> Work order: Extract verbatim every line from the one containing "Instruction: Click the PassMarket logo" to the final line of the records below, inclusive, and exclude all pictures.

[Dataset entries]
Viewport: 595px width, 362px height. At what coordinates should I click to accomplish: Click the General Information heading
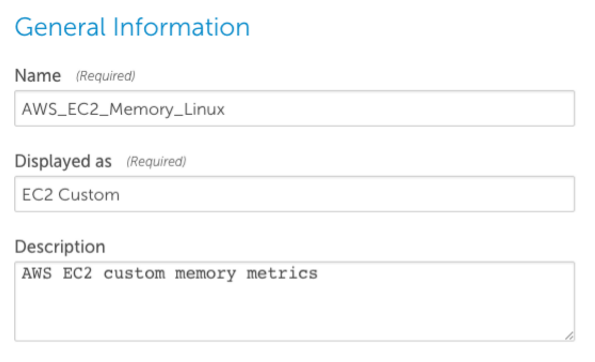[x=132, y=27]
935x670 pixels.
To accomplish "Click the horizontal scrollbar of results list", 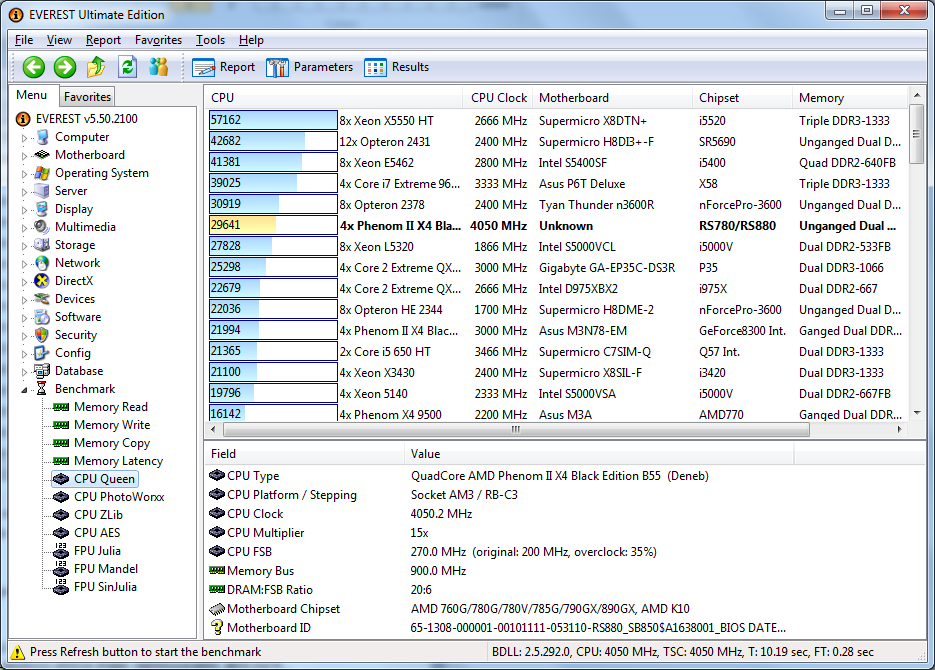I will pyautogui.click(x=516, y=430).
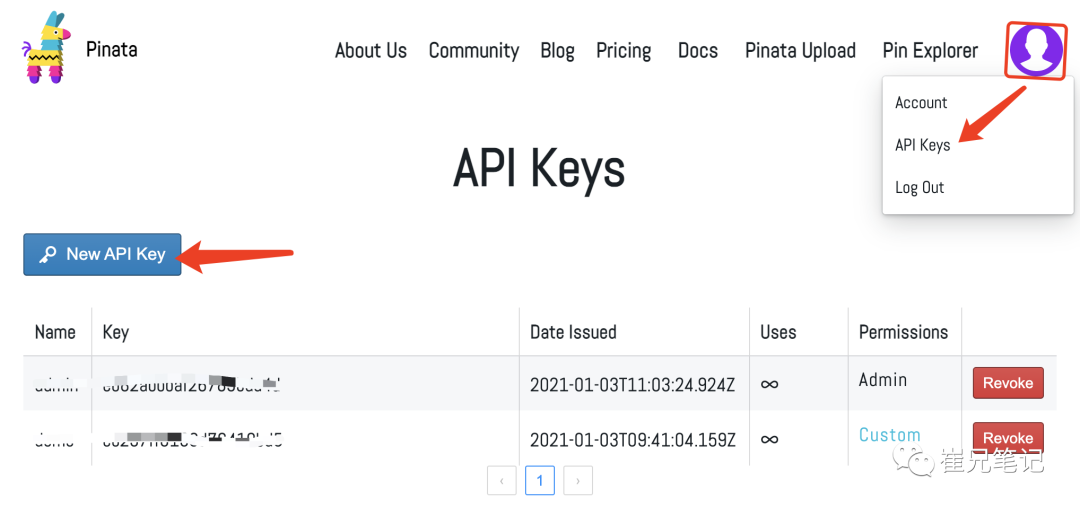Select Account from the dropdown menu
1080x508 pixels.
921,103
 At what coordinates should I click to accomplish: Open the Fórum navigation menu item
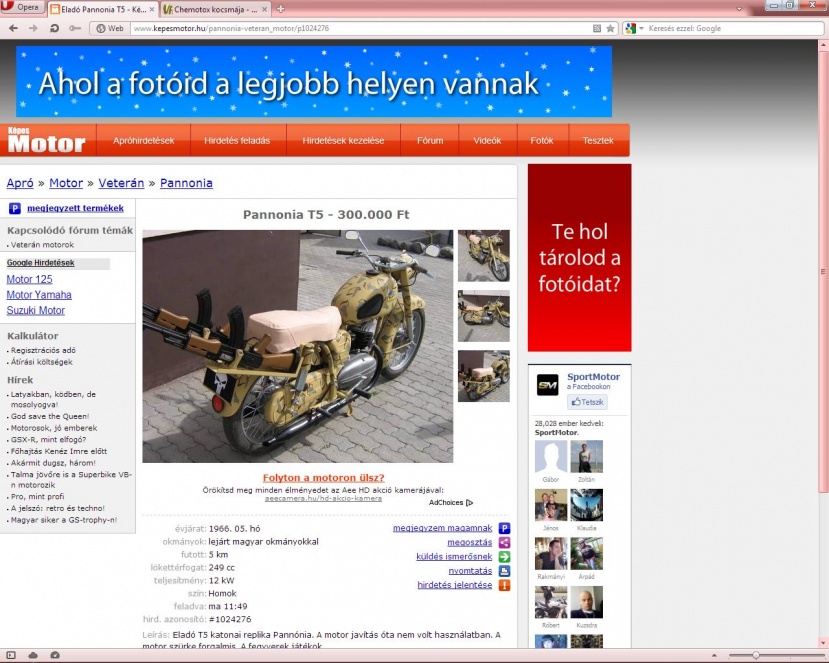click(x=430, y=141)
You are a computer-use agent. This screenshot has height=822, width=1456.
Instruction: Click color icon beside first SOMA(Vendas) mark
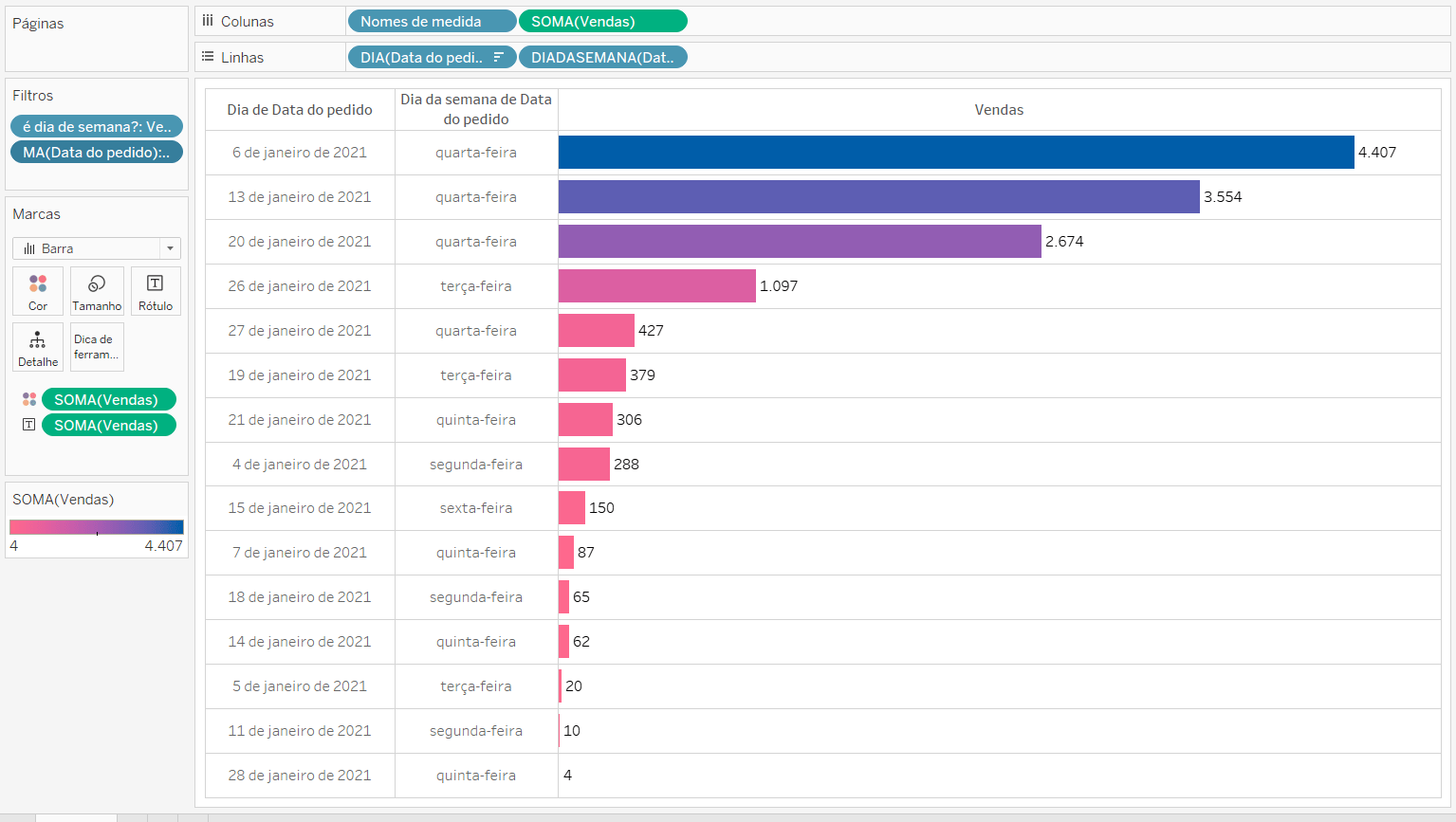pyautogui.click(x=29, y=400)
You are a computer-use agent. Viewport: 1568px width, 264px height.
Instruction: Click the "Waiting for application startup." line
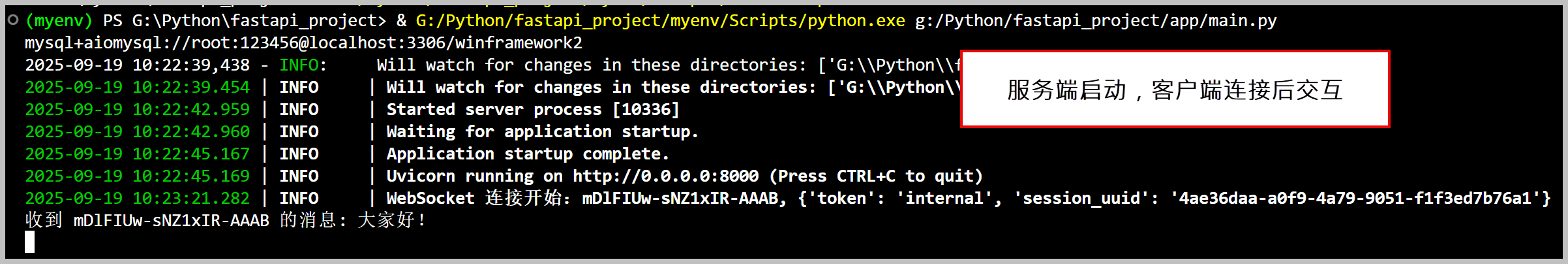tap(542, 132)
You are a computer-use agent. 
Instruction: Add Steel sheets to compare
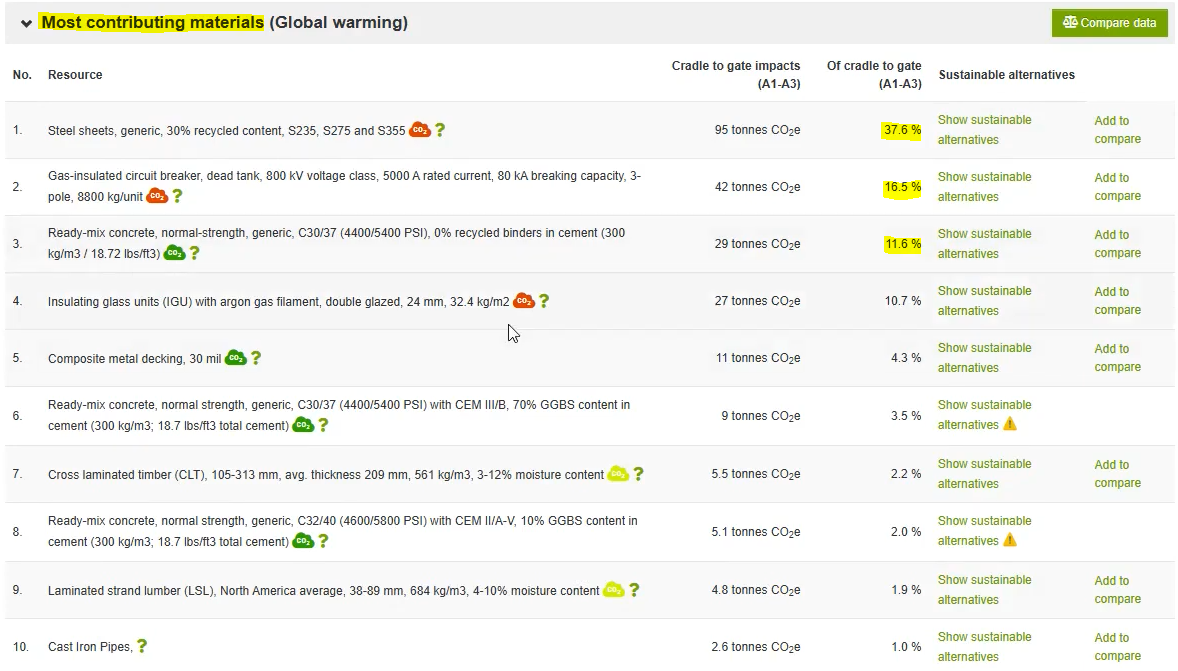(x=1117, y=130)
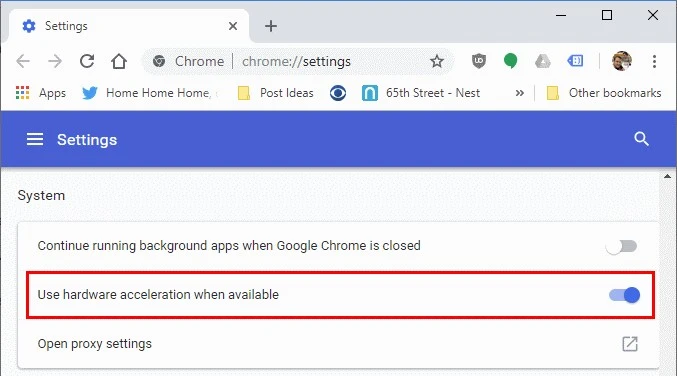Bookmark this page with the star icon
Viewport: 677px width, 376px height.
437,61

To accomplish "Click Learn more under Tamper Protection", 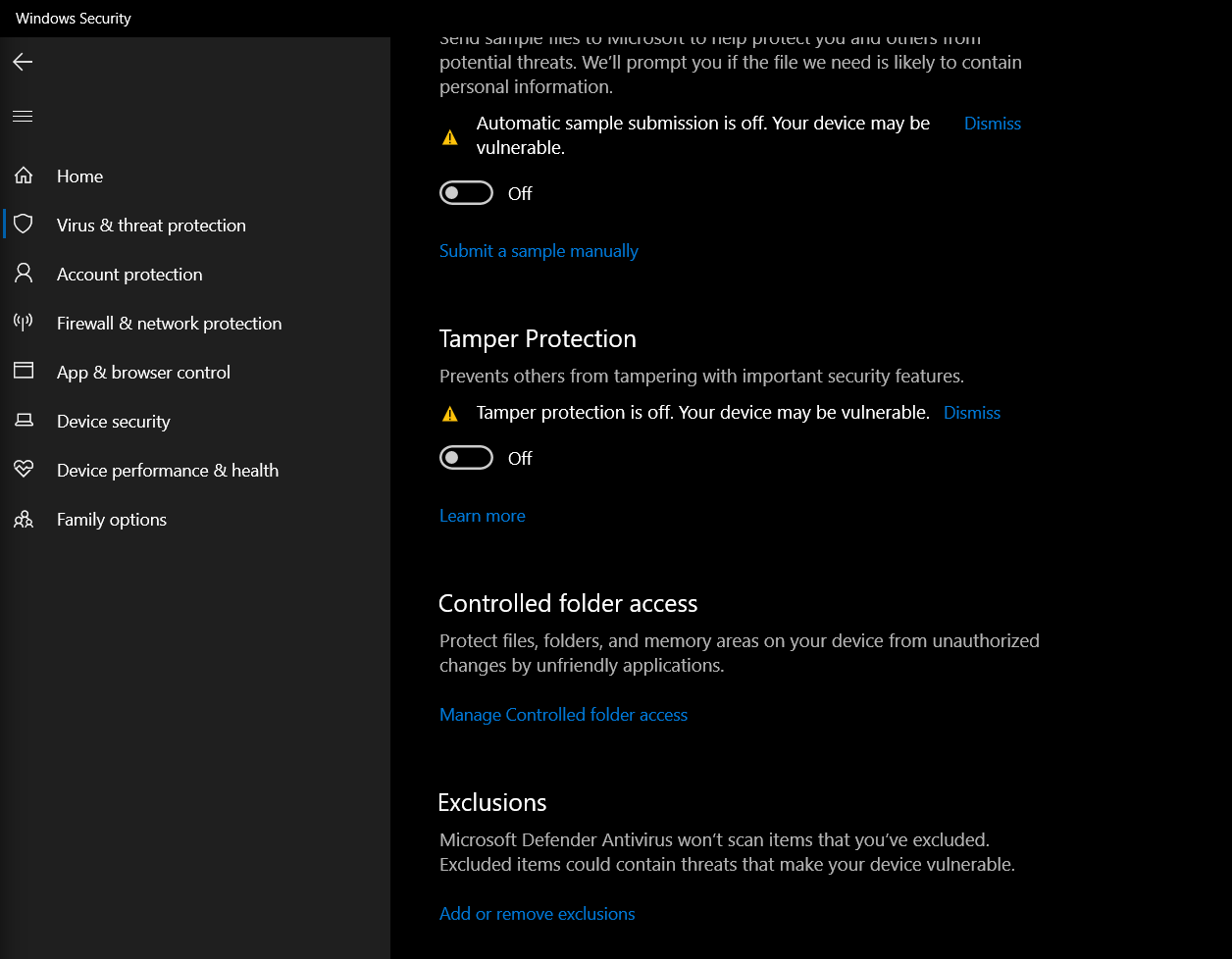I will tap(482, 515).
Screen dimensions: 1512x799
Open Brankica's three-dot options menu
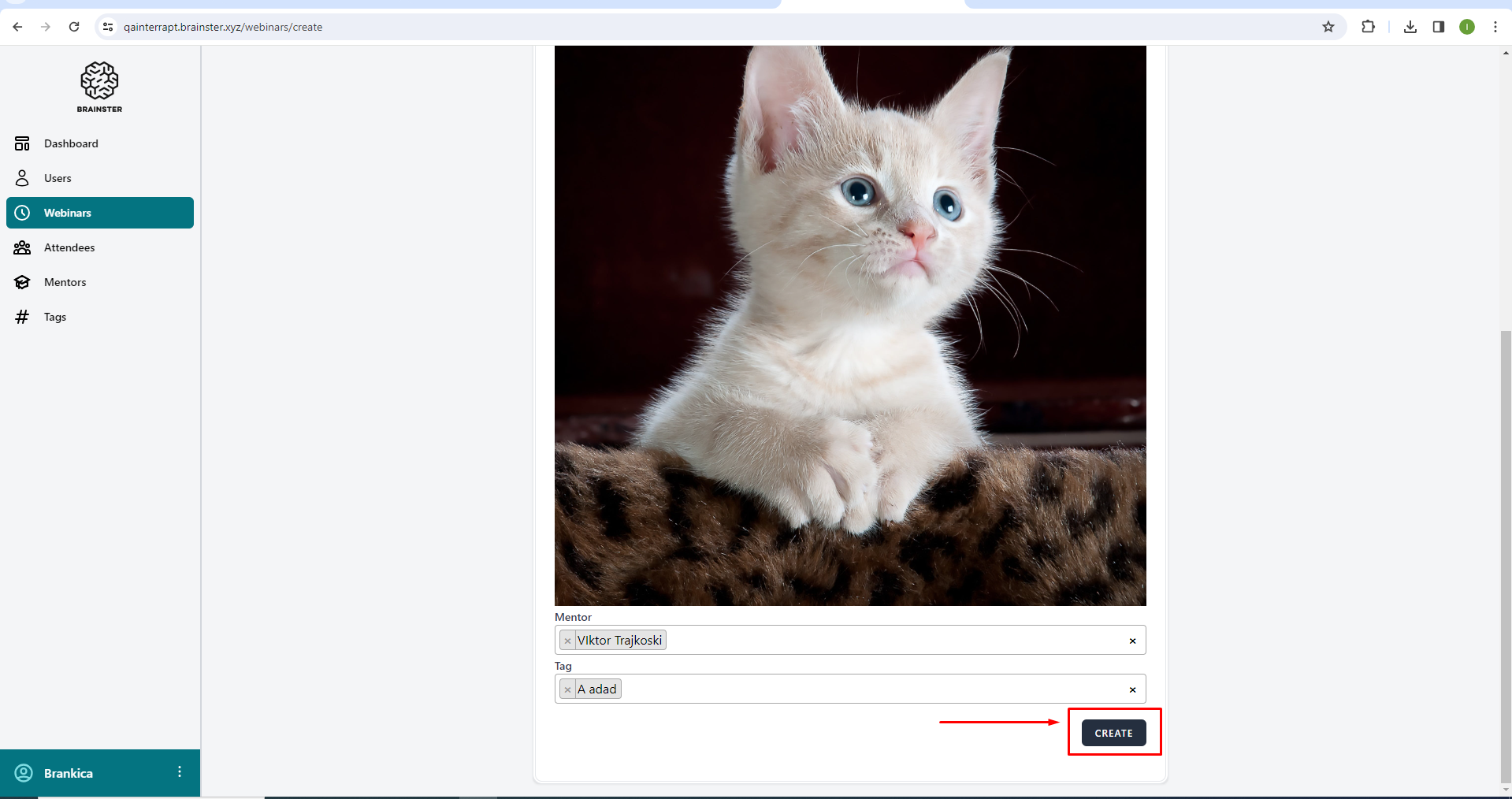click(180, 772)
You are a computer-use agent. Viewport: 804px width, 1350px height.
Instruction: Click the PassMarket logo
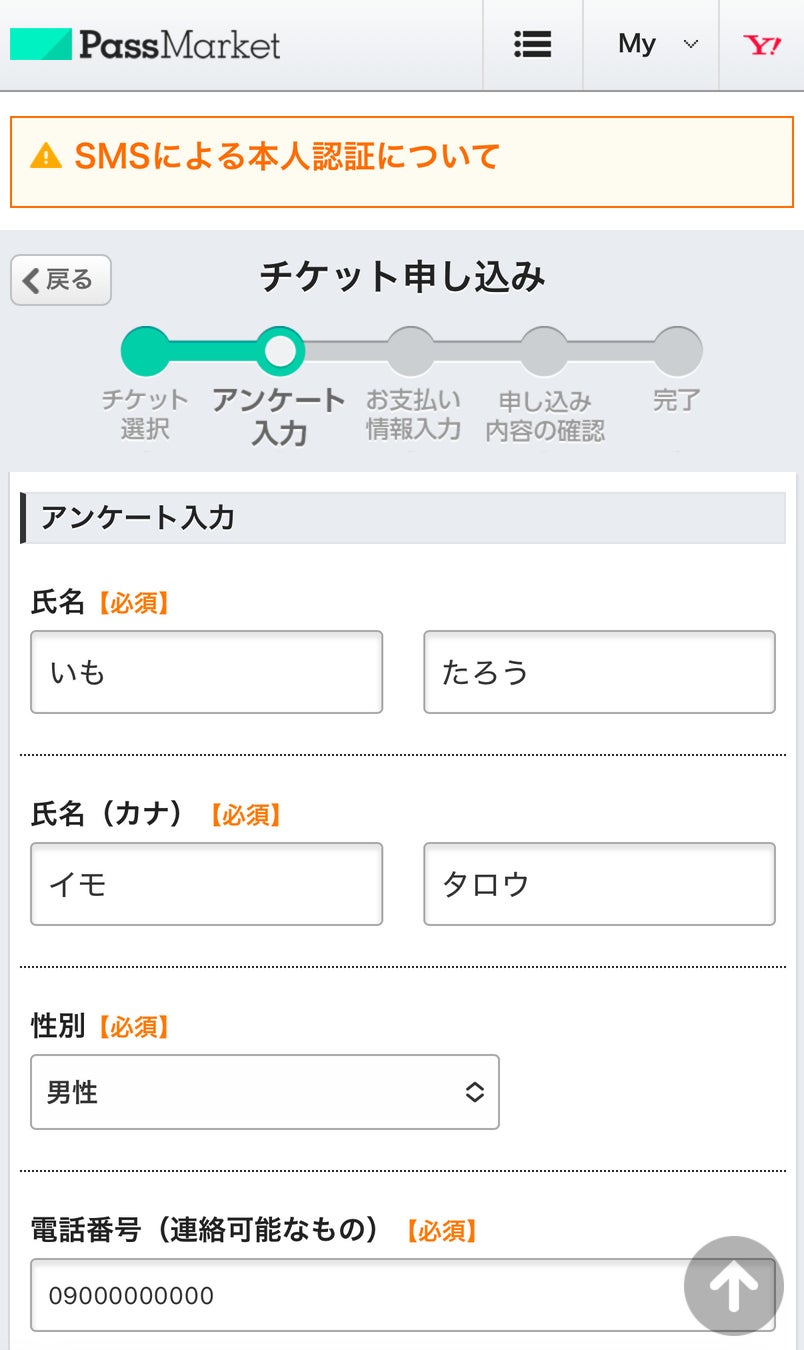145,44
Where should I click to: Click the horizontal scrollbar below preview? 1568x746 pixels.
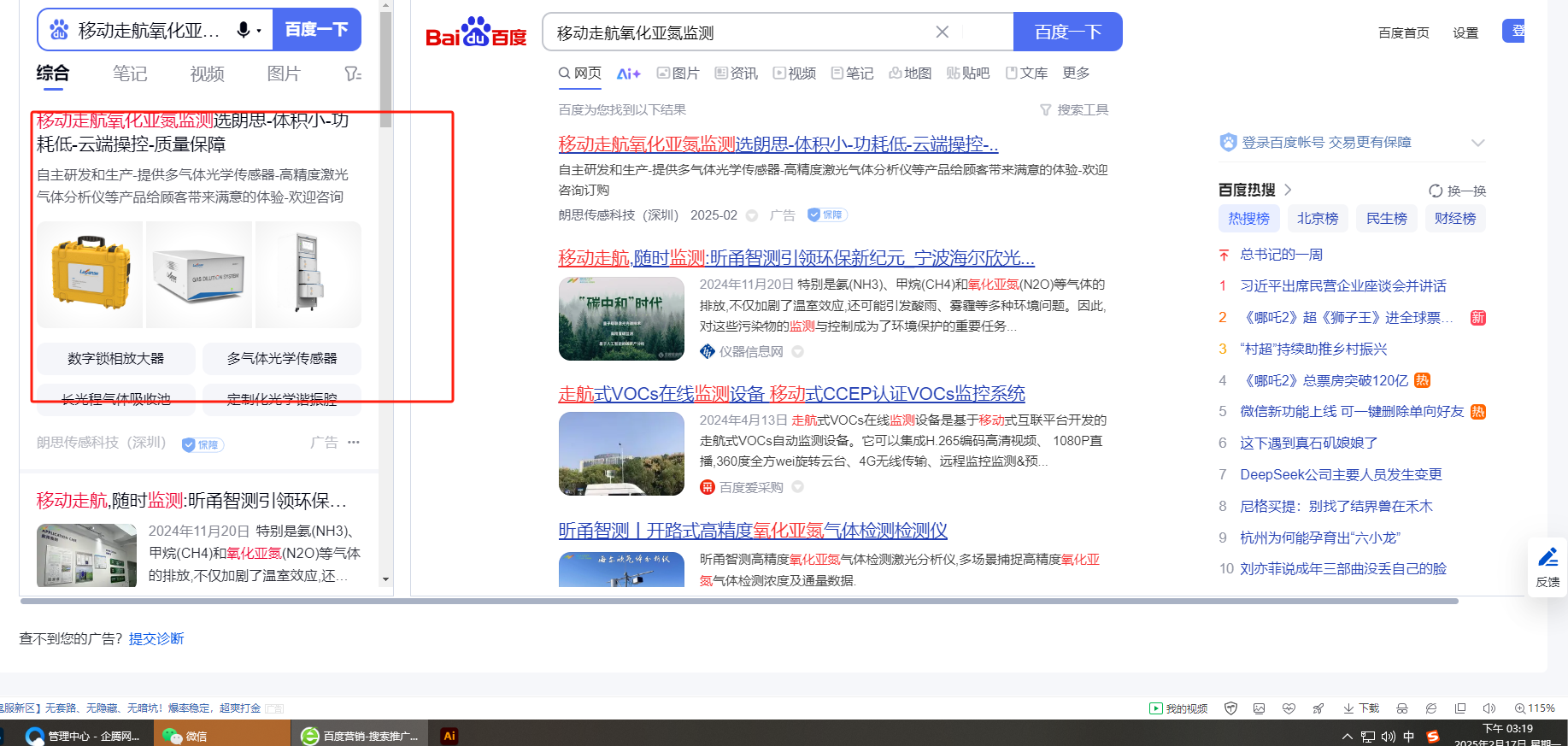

> Output:
Instruction: Click the PassMarket logo
145,44
Where should I click to: Click the horizontal scrollbar below preview? 1568x746 pixels.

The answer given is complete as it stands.